Query real-time span data

We will be introducing new workflows to replace Explorer, and as a result, it will soon no longer be supported. Instead, use notebooks for your investigation where you can run ad-hoc queries, view data over a longer time period, and run Cloud Observability’s correlation feature. In your notebooks and dashboards, you can use the traces list panel to view a list of spans from a query and dependency maps to view a service diagram.

When you hear that a particular service is slow, or there’s a spike in errors, or a particular customer is having an issue, your first action is to see real-time data regarding the issue. Cloud Observability’s Explorer view allows you to query all span data from the past hour to see what’s going on.

Explorer consists of four main components. Each of these components provides a different view into the data returned by your query:

  • Query: Allows you to query on all span data past hour. Every query you make is saved as a Snapshot, meaning you can revisit the query made at this point in time, any time in the future, and see the data just as it was. Results from the query are shown in the Latency Histogram, the Trace Analysis table, and the Service diagram.

  • Latency histogram: Shows the distribution of spans over latency periods. Spans are shown in latency buckets represented by the blue lines. Longer blue lines mean there are more spans in that latency bucket. Lines towards the left have lower latency and towards the right, higher latency.

  • Trace Analysis table: Shows data for spans matching your query. By default, you can see the service, operation, latency, and start time for each span. Click a span to view it in the context of the trace.

  • Correlations panel: For latency, shows services, operations, and attributes that are correlated with the latency you are seeing in your results. That is, they appear more often in spans that are experiencing higher latency. For errors, shows attributes that are more often on spans that have errors. The panel can show both positive and negative correlations, allowing you to drill down into attributes that may be contributing to latency, as well as ruling out ones that are not.

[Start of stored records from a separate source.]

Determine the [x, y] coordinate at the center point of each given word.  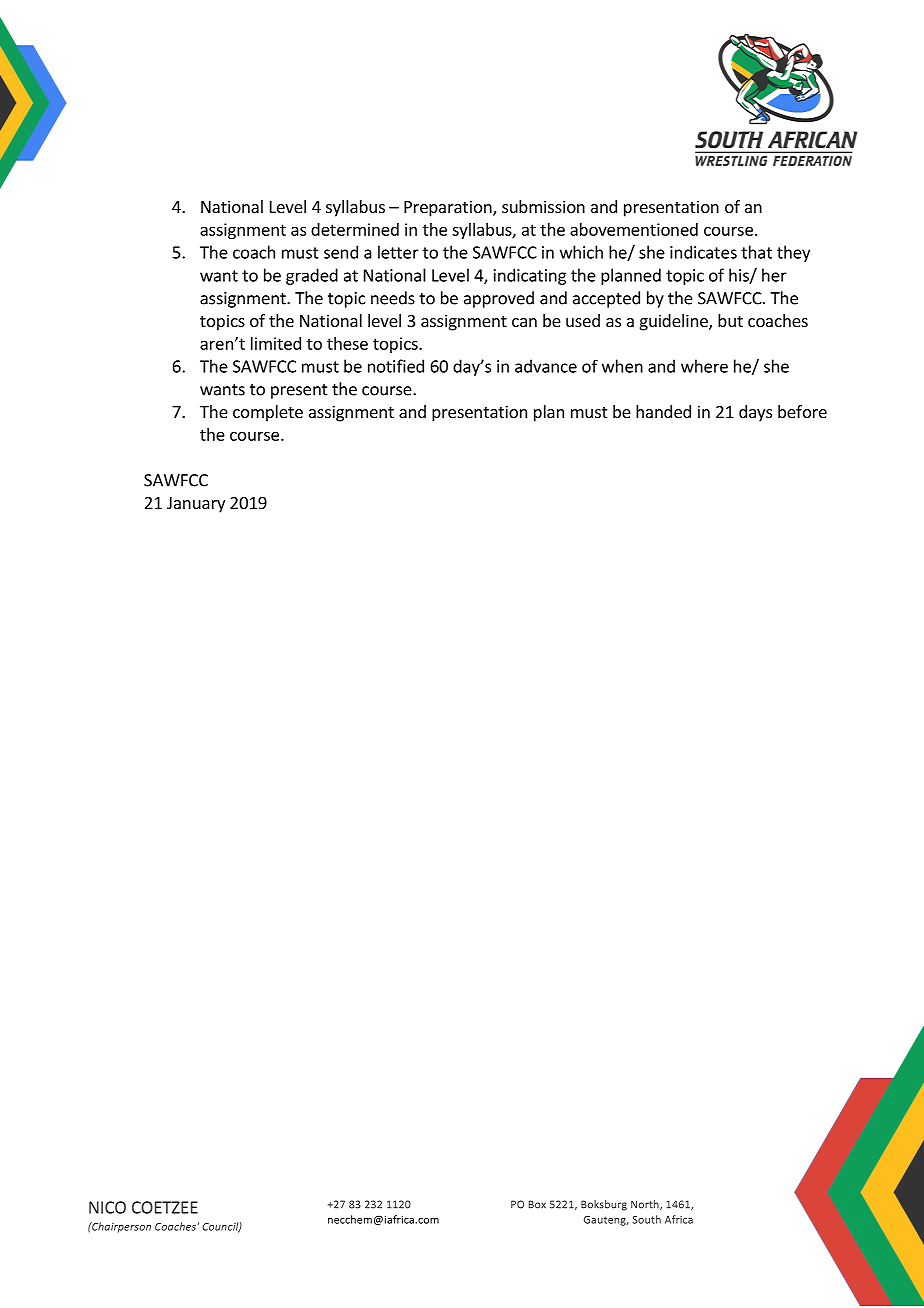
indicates [703, 252]
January [196, 505]
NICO [107, 1207]
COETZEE [165, 1207]
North [646, 1205]
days [755, 413]
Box [537, 1204]
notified [396, 366]
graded [312, 276]
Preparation [449, 208]
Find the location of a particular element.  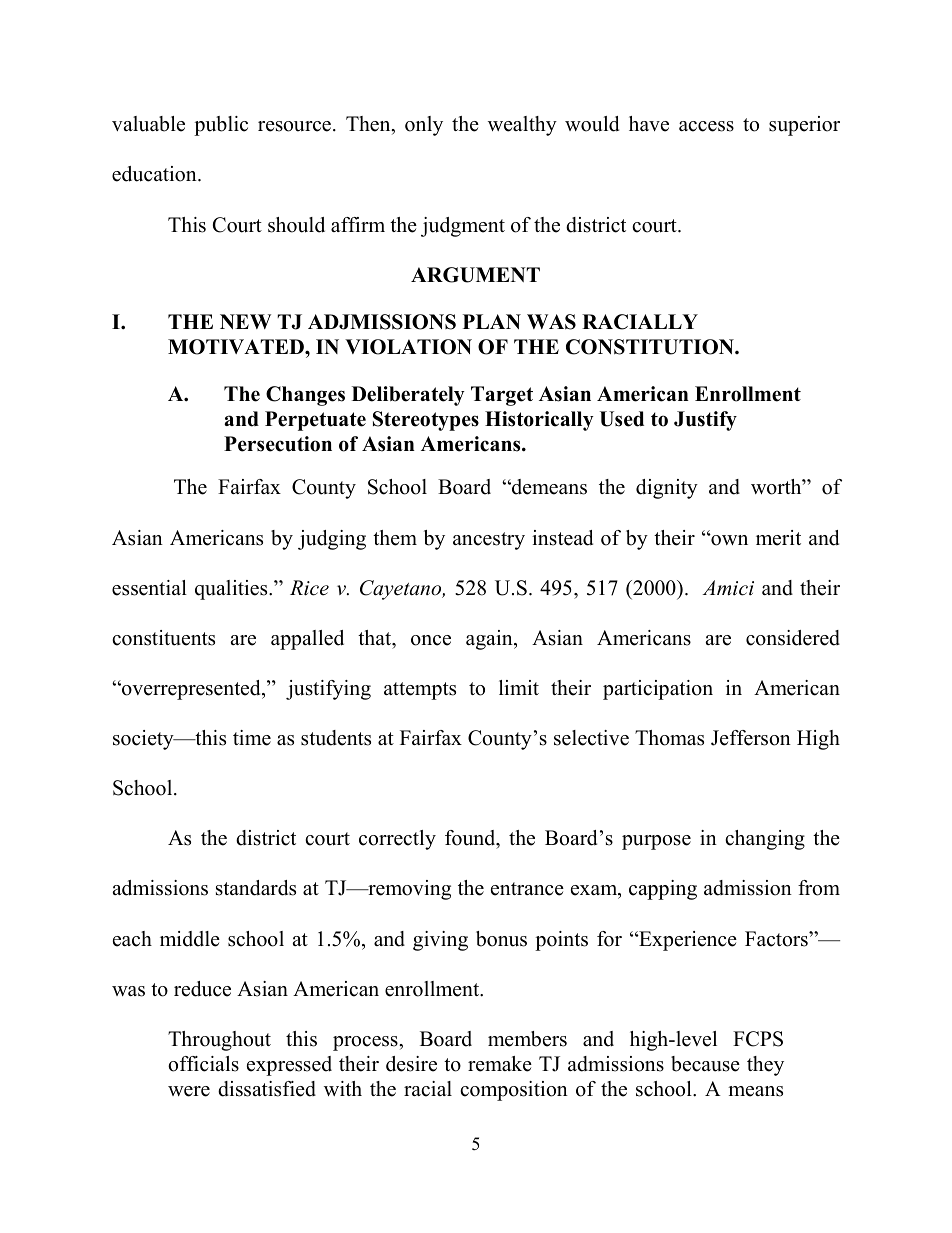

they is located at coordinates (765, 1066).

Find out more about Correlations here.

  • Service diagram: Depicts the service based on your query in relation to all its dependencies and possible code paths, both upstream and downstream. Areas of latency (yellow) and errors (red) are shown. Learn more about the Service diagram here.

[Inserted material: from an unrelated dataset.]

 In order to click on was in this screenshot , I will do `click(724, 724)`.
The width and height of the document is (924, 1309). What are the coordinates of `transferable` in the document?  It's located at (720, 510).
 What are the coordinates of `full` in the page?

Using these tools, it’s possible to quickly form and validate hypotheses around the current issue.

Query data to create a snapshot

You can query the span data on any combination of a service, an operation, and any number of span attributes. Every time you run a query, the results are saved as a Snapshot so you can go back to data at that point in time and analyze it in the Explorer view.

Run a query

You run your query from the top of Explorer. You can use the Query Builder to ensure valid syntax, or you can enter the query manually.

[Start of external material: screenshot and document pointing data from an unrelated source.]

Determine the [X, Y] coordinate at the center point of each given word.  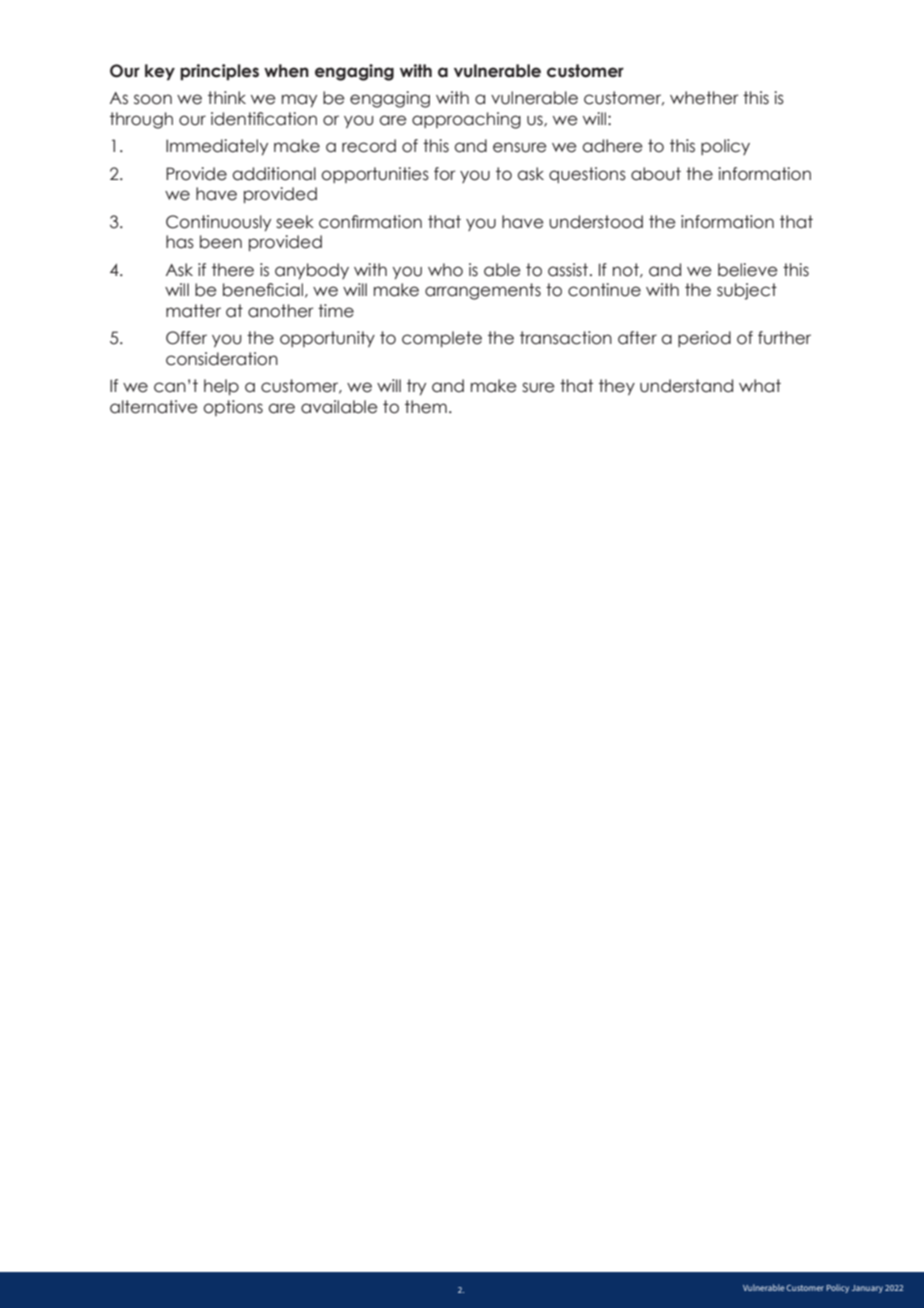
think [227, 97]
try [416, 387]
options [233, 408]
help [221, 387]
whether [704, 98]
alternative [154, 407]
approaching [466, 120]
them [426, 407]
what [760, 386]
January [867, 1289]
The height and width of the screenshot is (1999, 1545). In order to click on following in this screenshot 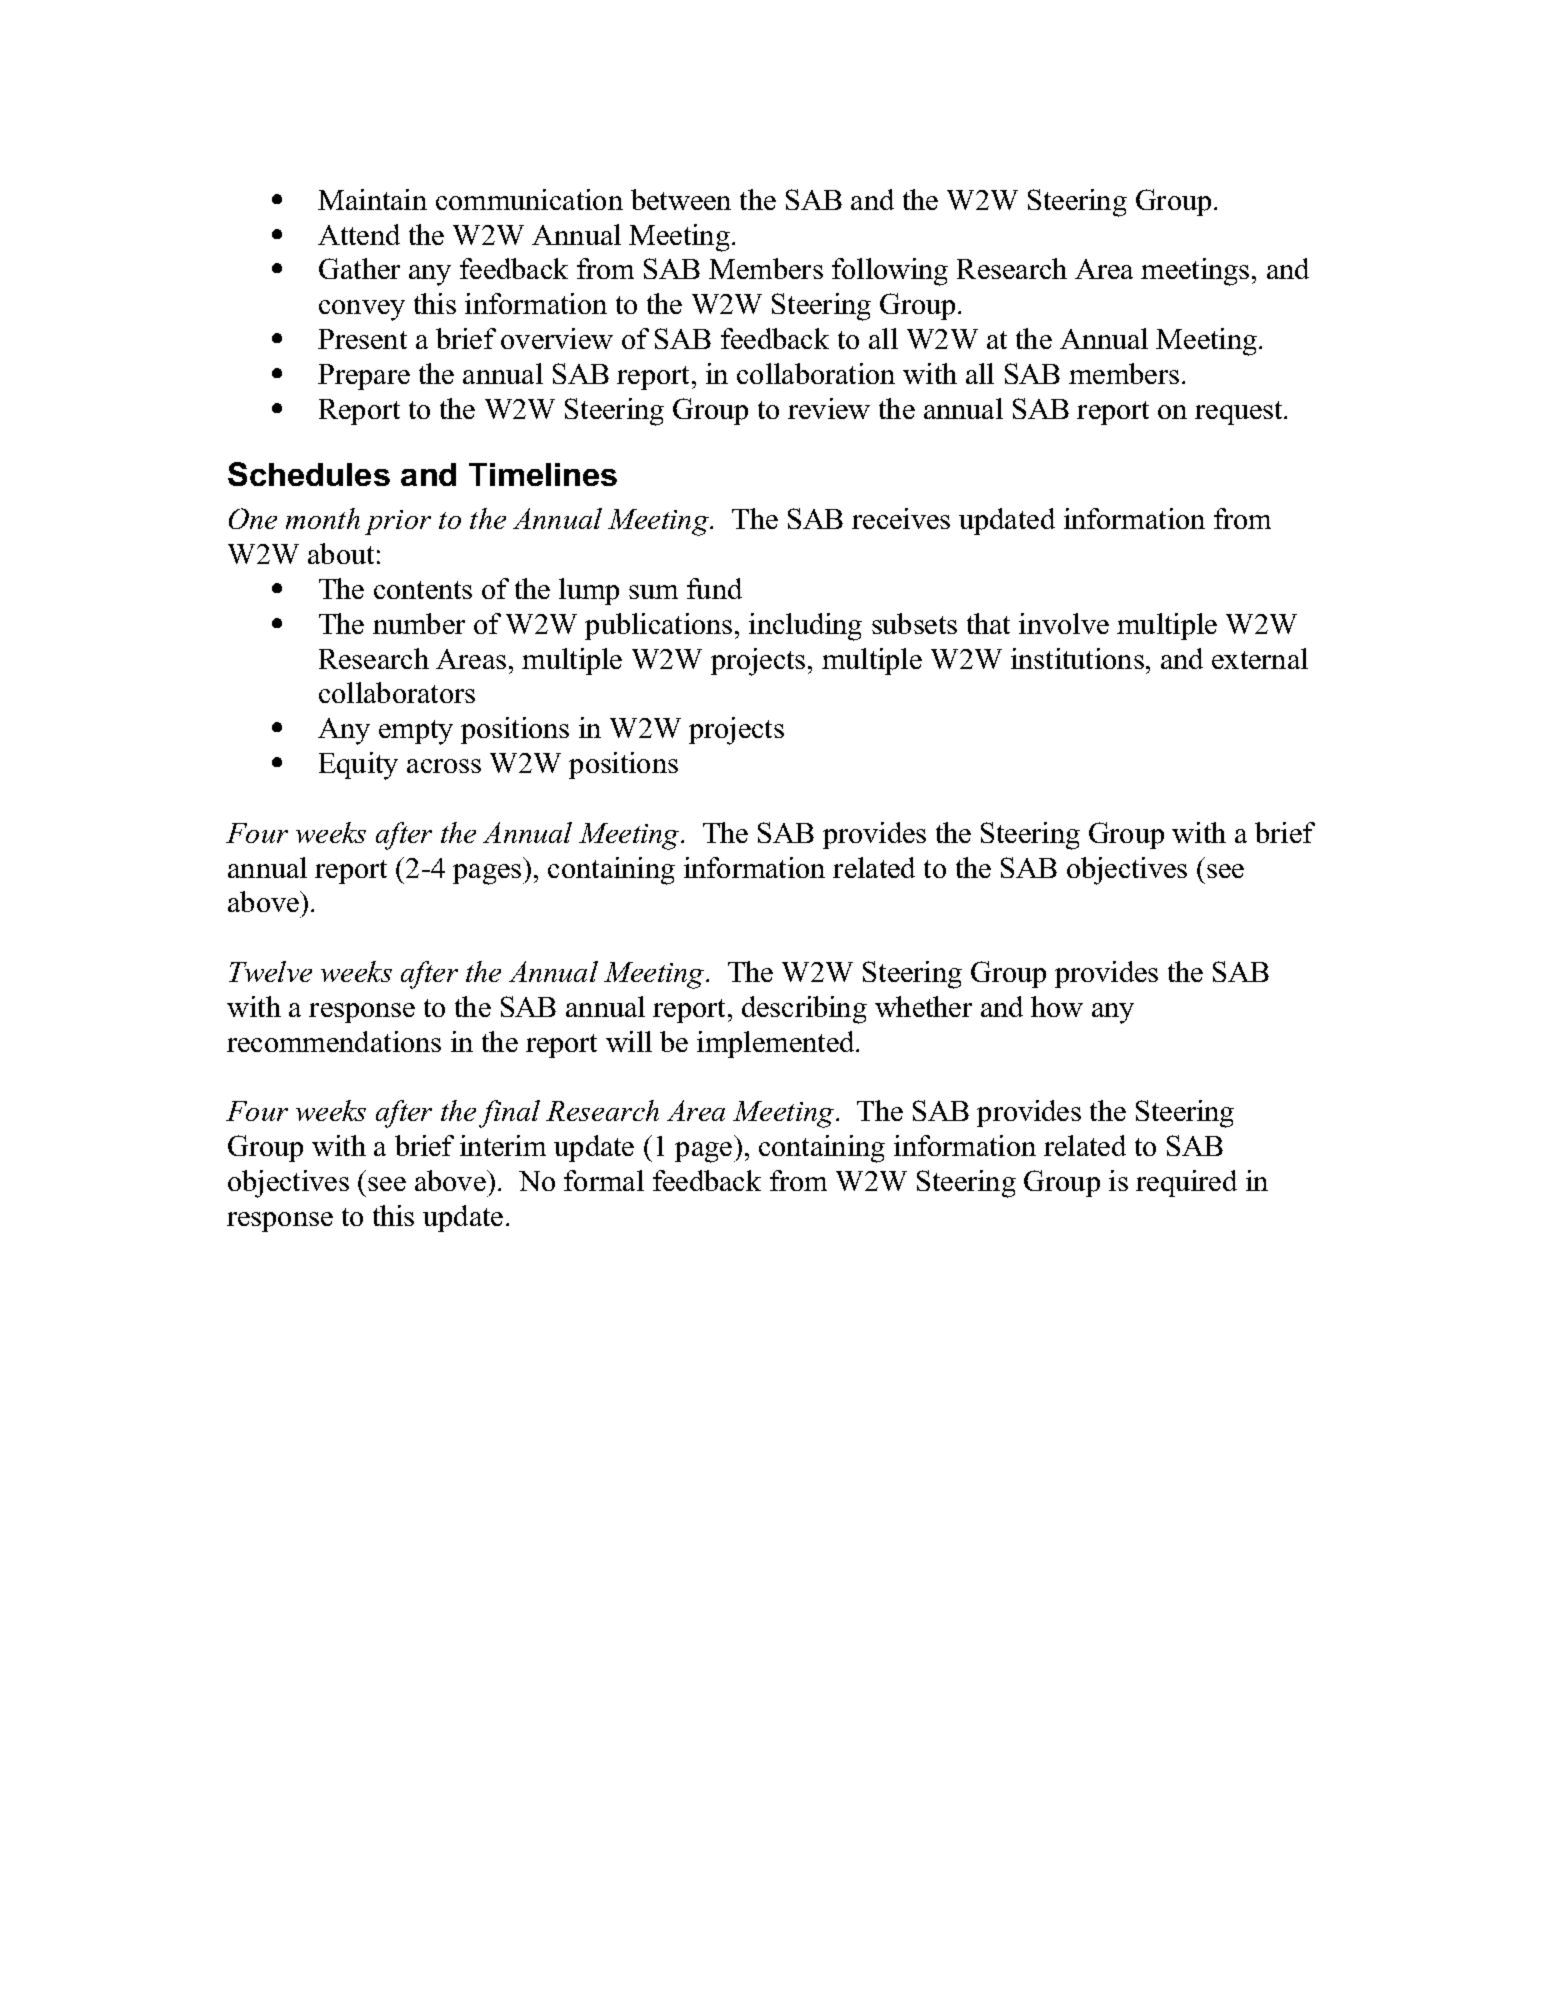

When you run your query, Cloud Observability queries data from the past hour and returns all span data that matches your query.

To run a query using the Query Builder:

Click into the search bar to open the Query Builder. You can build queries for services, operations, and attributes. Use IN or NOT IN to build the query. When you click into the Service or Operation field, Cloud Observability displays valid values.

When you add multiple values to the Operation field, spans that match either value (OR operation) are returned.

To add attributes, click the Add an attribute filter button. You can add multiple attributes.

Attributes are added to the query as an AND operation, meaning only spans that match all attributes are returned.

To run a query manually:

Click into the Search bar and start typing your query. If you need help building your query, checkout the Query Language Cheat Sheet. Reset your query by clicking the X icon on the right.

Values must be an exact match - capitalization matters.

Supported keys

KeyValueExample

service

Service’s name

service IN ("iOS")
Returns spans from the iOS service

service NOT IN ("android")
Returns spans from every service but android
 

operation

Operation's name

operation IN ("/api/get-profile")
Returns spans from the /api/get-profile operation
 

"attribute_name"

Custom attribute’s name, in quotes.
For example "customer" or "aws-region"
 

"aws-region" IN ("east")
Returns spans where the aws-region attribute value is east

"lightstep.span_id"
"lightstep.trace_id"
"lightstep.tracer_id"

Cloud Observability generated attributes.

The ID for a span, trace, or tracer. Valid values are hex strings including only the following characters: 0123456789abcdef

"lightstep.span_id" IN ("ad5490bcd")
Returns that specific span

"lightstep.trace_id" NOT IN ("cebd0875ab")
Returns spans in traces other than the cebd0875ab trace

"lightstep.tracer_id" NOT IN ("cebd0875ab")
Returns spans that were produced from tracers other than the cebd0875ab tracer

Querying multiple keys and values

Use the following syntax rules to build complex queries:

  • Use a comma to query multiple values for a key. Multiple values are treated as OR operations.
    Example:
    service IN (“iOS”,“android”)
    Returns spans that are from either the iOS or android service

    “customer” NOT IN (“smith”,”jones”)
    Returns spans that do not have smith or jones as the value for the customer attribute.
     

  • Only one set of values per key are allowed.
    Example:
    Valid:
    service IN (“iOS”, “android”)

    Not valid:
    service IN (“iOS”, “android”) AND service IN (“web”)
     

  • Use AND operations to build queries with multiple key/value sets (the OR operation is not supported).
    Example:
    service IN (“iOS”,“android”) AND “aws_region” IN (“us_east”)
    Returns spans that are in either the iOS or android service and are in the us_east AWS region.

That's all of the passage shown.